12. Que recado você deixaria aos artistas, produtores e ao público que acompanha de perto essa luta pelo fortalecimento da cultura paraibana?

Não desistam! Conheço alguns artistas que já estavam jogando a toalha no chão e que, por conta de projetos que realizamos, enxergaram sua força, criatividade e se sentiram reconhecidos. O público, muitas vezes, não consegue acessar algumas coisas, além das luzes de um palco e o brilho de um espetáculo, mas precisamos que o público entenda que sem fomentarmos a cultura paraibana, vamos perder a nossa identidade coletiva e o que nos faz ser paraibanos. Investir em cultura é investir em saúde mental, em direito ao lazer, ao ócio criativo. A cultura é o nos define enquanto sociedade, que gera empatia perante o outro, o que nos faz emocionar e experimentar sensações. A cultura paraibana é gigante, potente, belíssima e criativa! Não podemos desistir!

NOTA da Secult-PB:

Em nota, a Secretaria de Cultura disse que a redução é uma “readequação orçamentária” decorrente de ajustes necessários ao teto de renúncia fiscal estabelecido para o programa. “Essa decisão tem caráter exclusivamente técnico e administrativo e visa preservar a isonomia entre todos os proponentes, garantindo que o processo continue justo e equilibrado”, disse.
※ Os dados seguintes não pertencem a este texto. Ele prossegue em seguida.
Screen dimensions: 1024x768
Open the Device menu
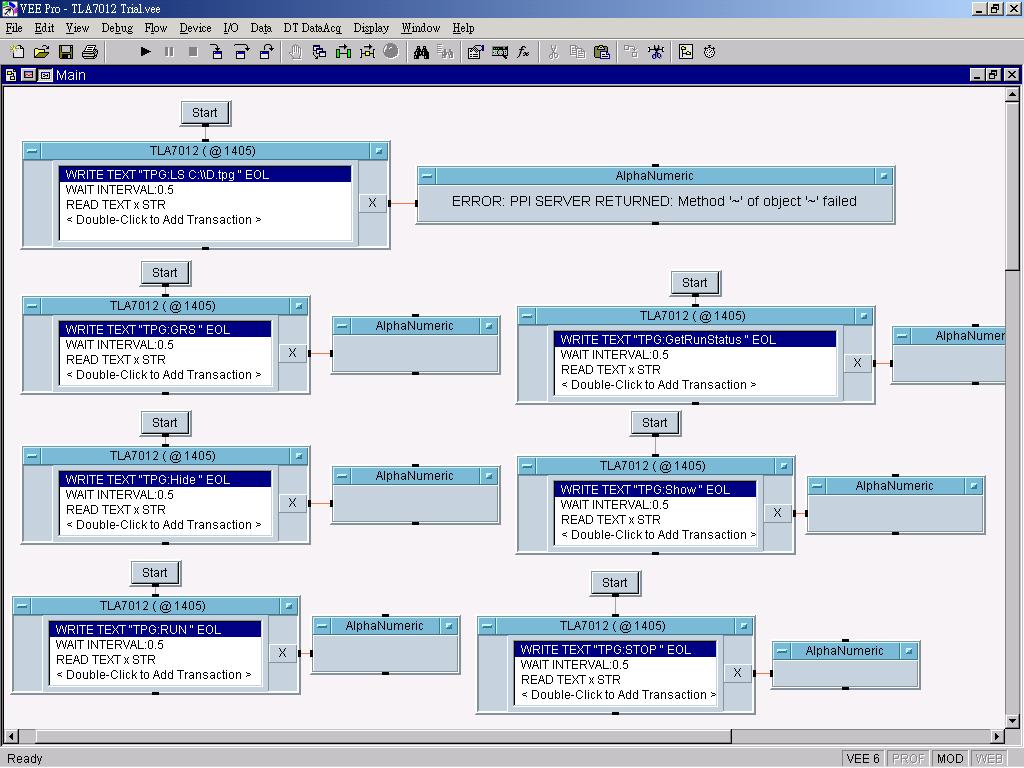tap(195, 28)
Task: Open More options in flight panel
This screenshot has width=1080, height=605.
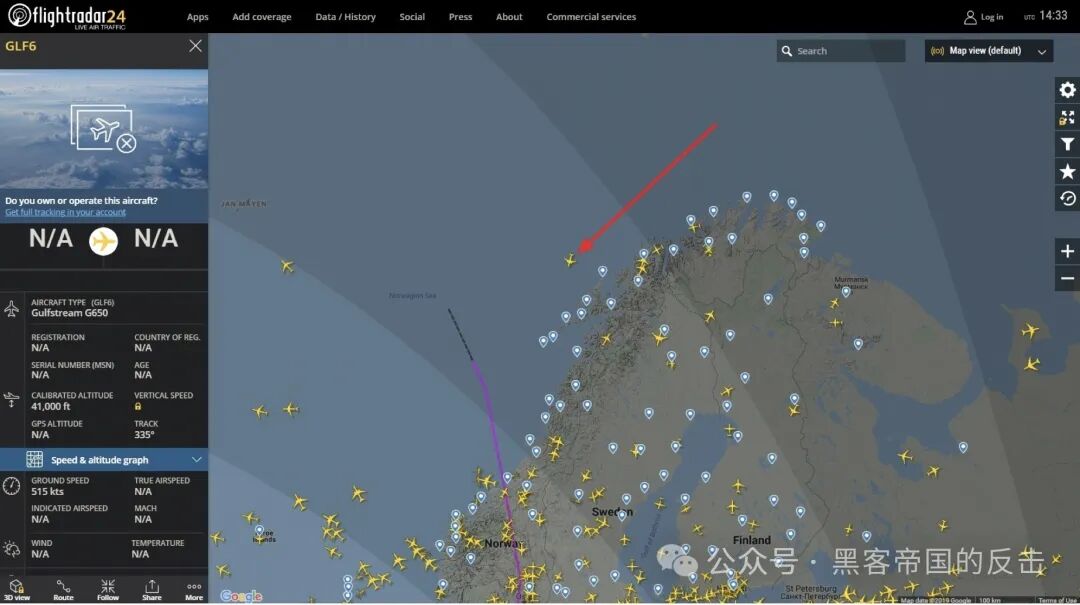Action: tap(194, 590)
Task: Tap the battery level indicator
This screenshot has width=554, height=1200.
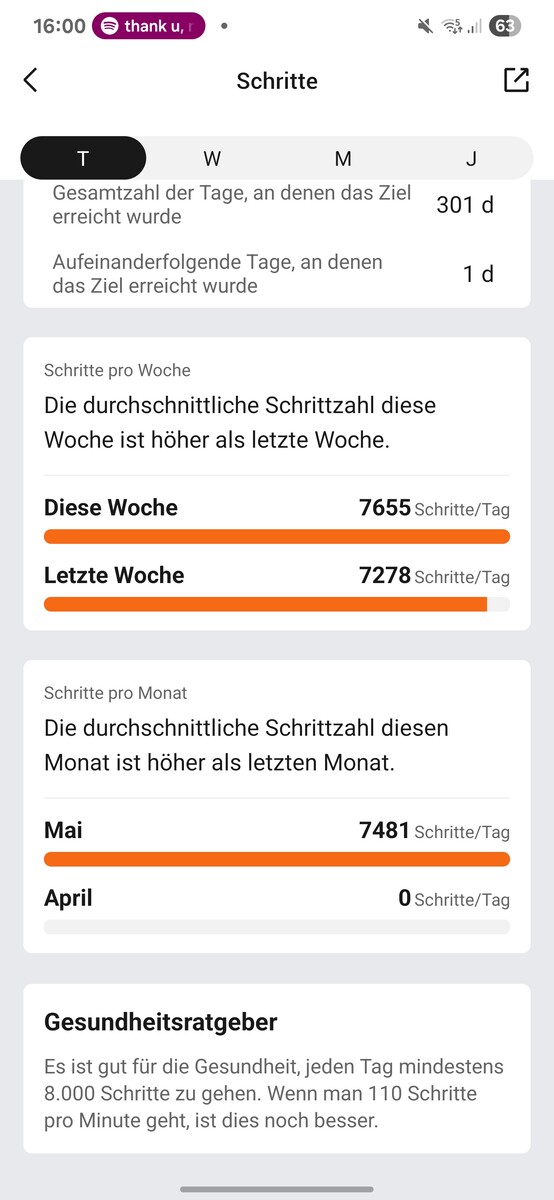Action: click(x=505, y=26)
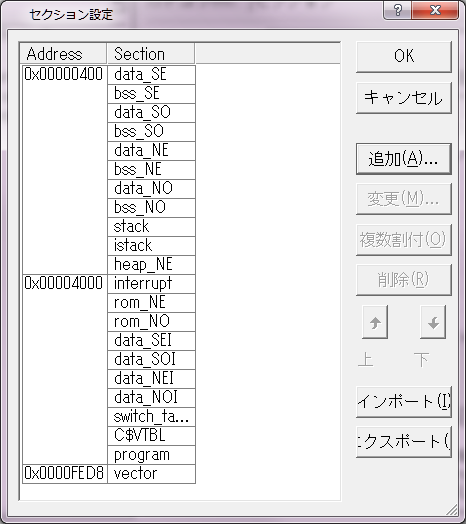The image size is (466, 524).
Task: Select the vector section row
Action: pyautogui.click(x=151, y=474)
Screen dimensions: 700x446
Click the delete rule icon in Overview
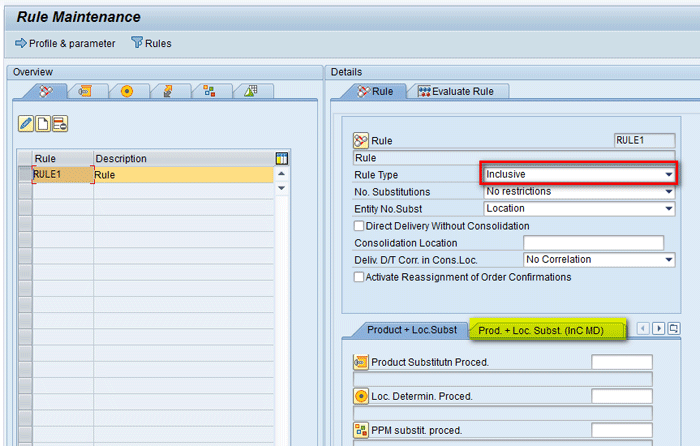(60, 124)
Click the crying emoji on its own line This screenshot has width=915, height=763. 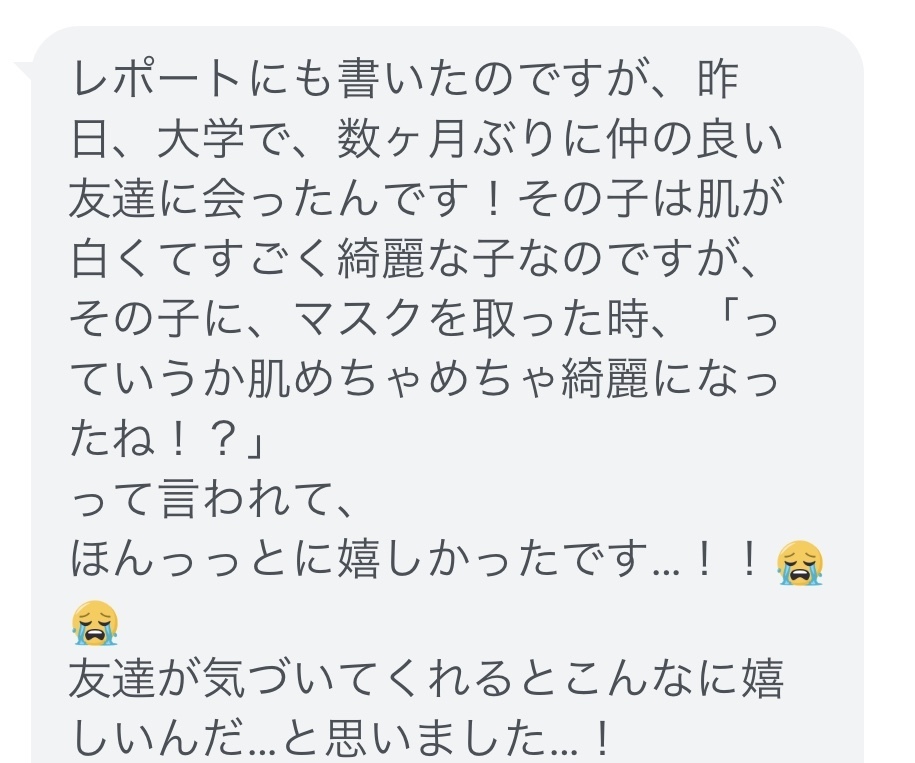pyautogui.click(x=95, y=622)
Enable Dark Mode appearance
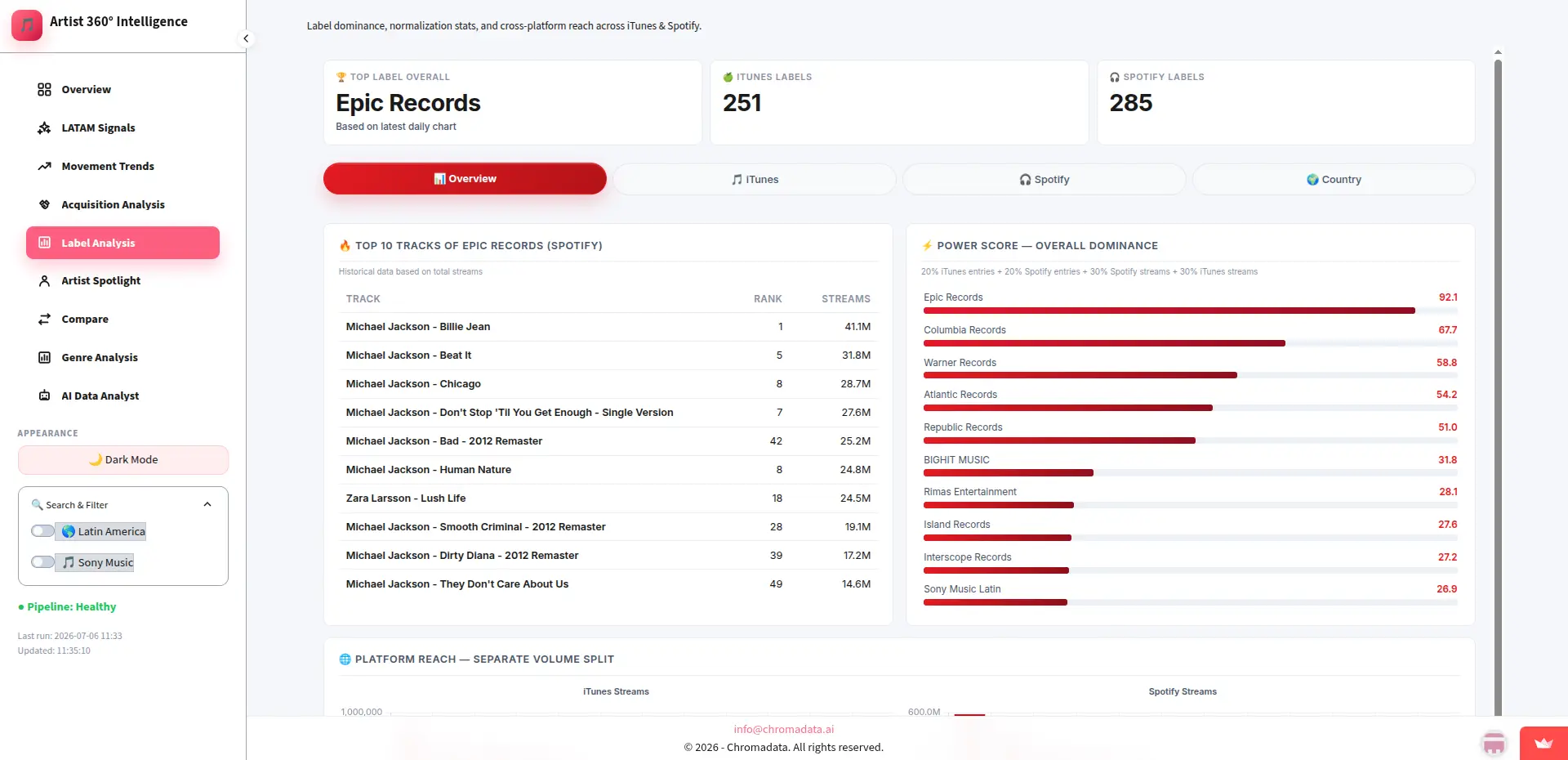The height and width of the screenshot is (760, 1568). pyautogui.click(x=123, y=459)
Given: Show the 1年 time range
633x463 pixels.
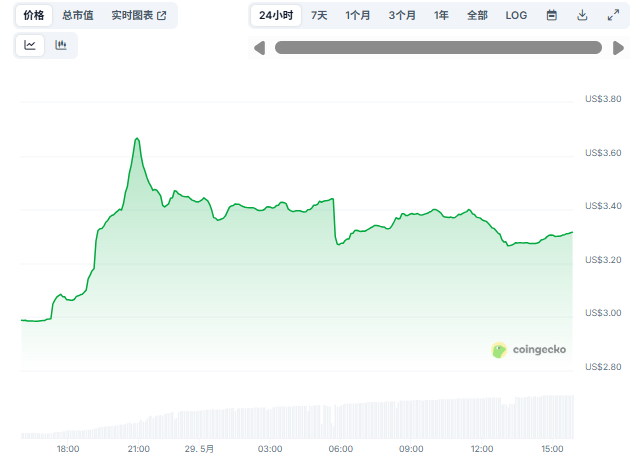Looking at the screenshot, I should coord(441,15).
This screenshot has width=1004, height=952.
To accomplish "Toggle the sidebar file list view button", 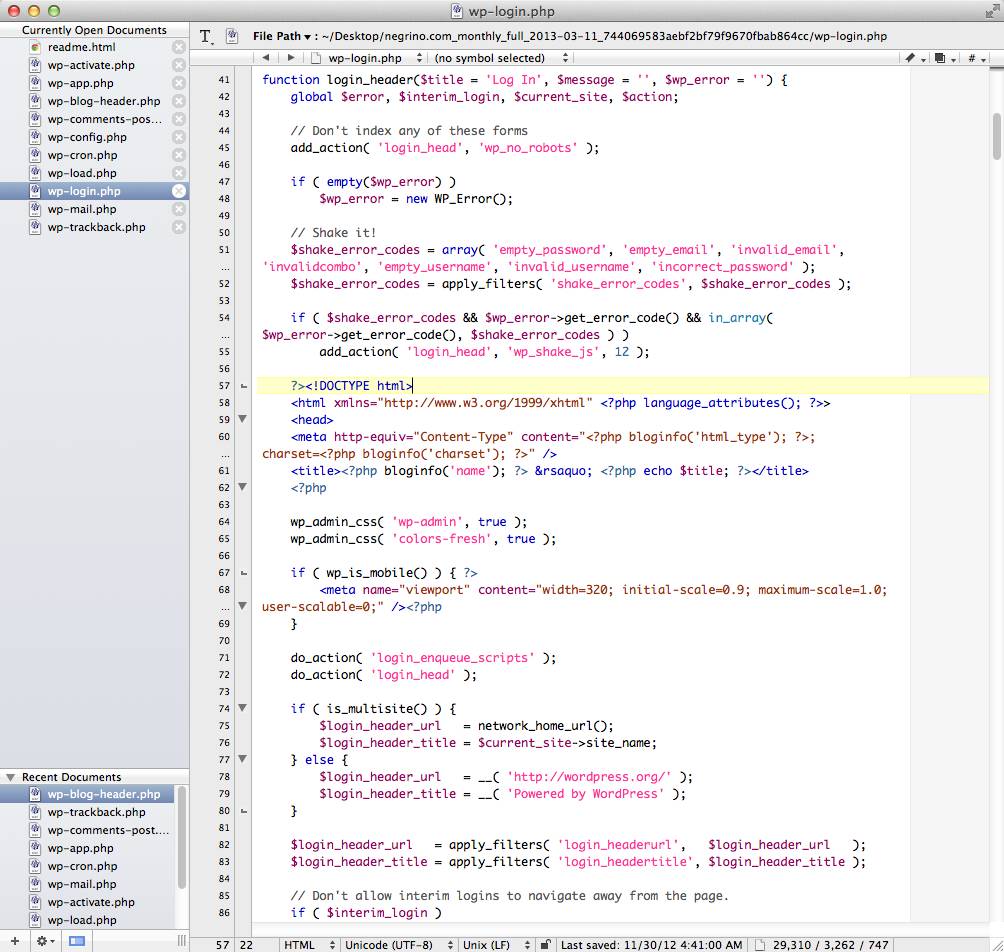I will [77, 941].
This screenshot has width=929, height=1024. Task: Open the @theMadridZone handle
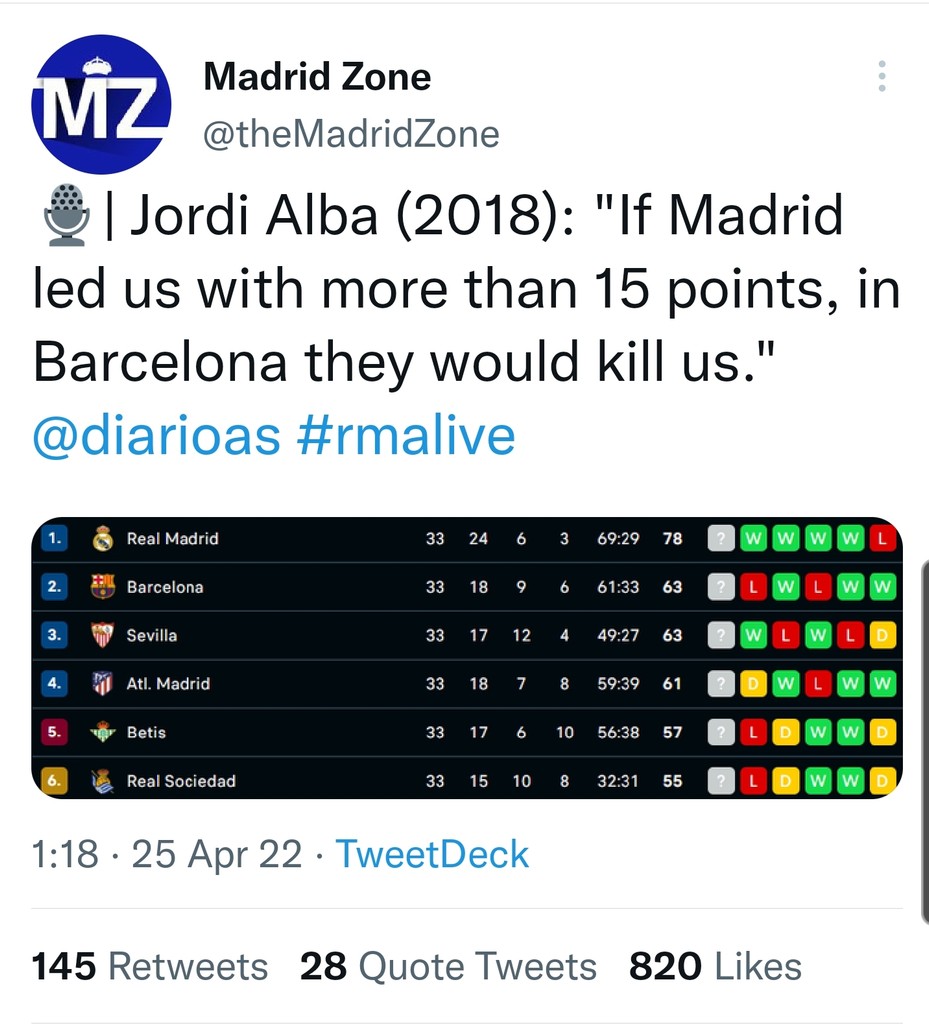(351, 134)
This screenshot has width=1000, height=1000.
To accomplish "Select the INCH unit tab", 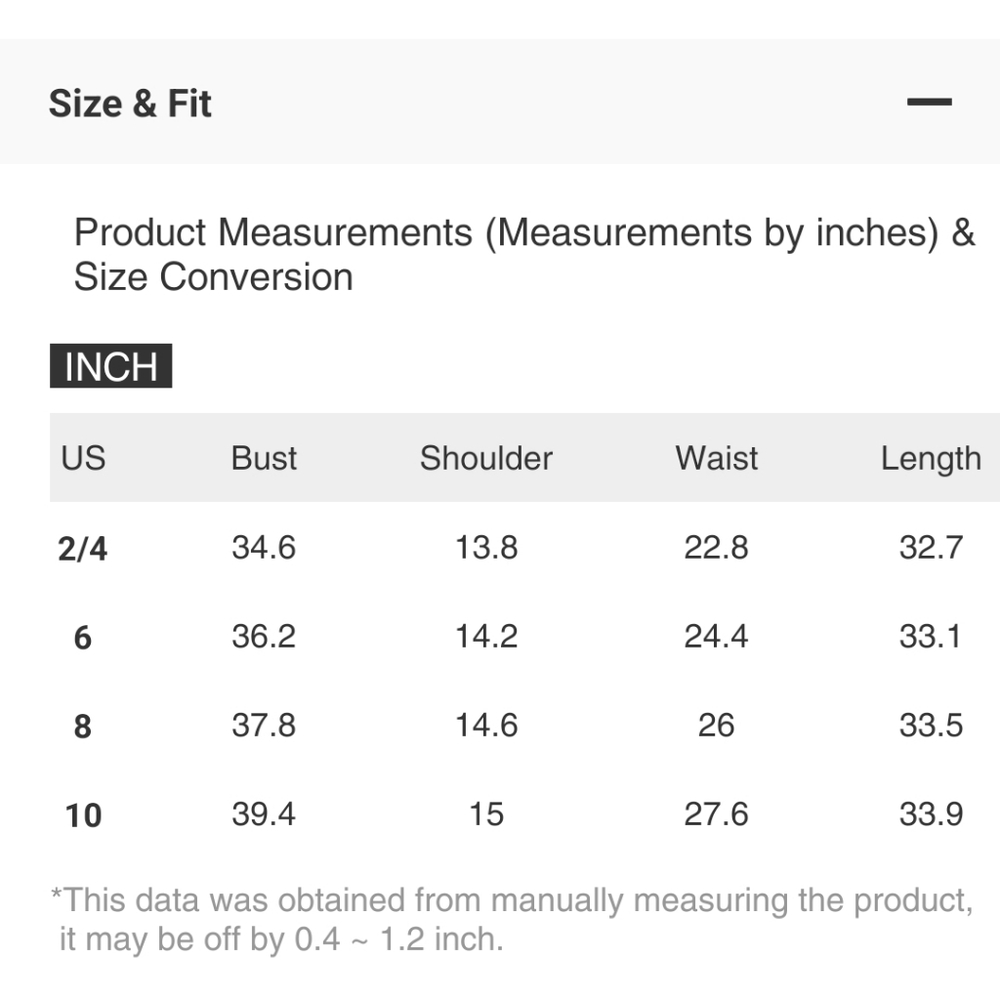I will 111,366.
A Secult disse que busca assegurar a continuidade das políticas públicas de incentivo à cultura, permitindo que o maior número possível de iniciativas contempladas mantenham sua execução. “Ao invés de reduzir o alcance do edital, a readequação possibilita que os recursos sejam distribuídos de forma responsável, evitando prejuízos irreversíveis para agentes e organizações culturais em todo o estado”, afirmou a secretaria.

A Secretaria reforça ainda que permanece à disposição dos proponentes e da sociedade para prestar esclarecimentos e reafirma seu compromisso com a transparência, a eficiência administrativa e a valorização da cultura paraibana.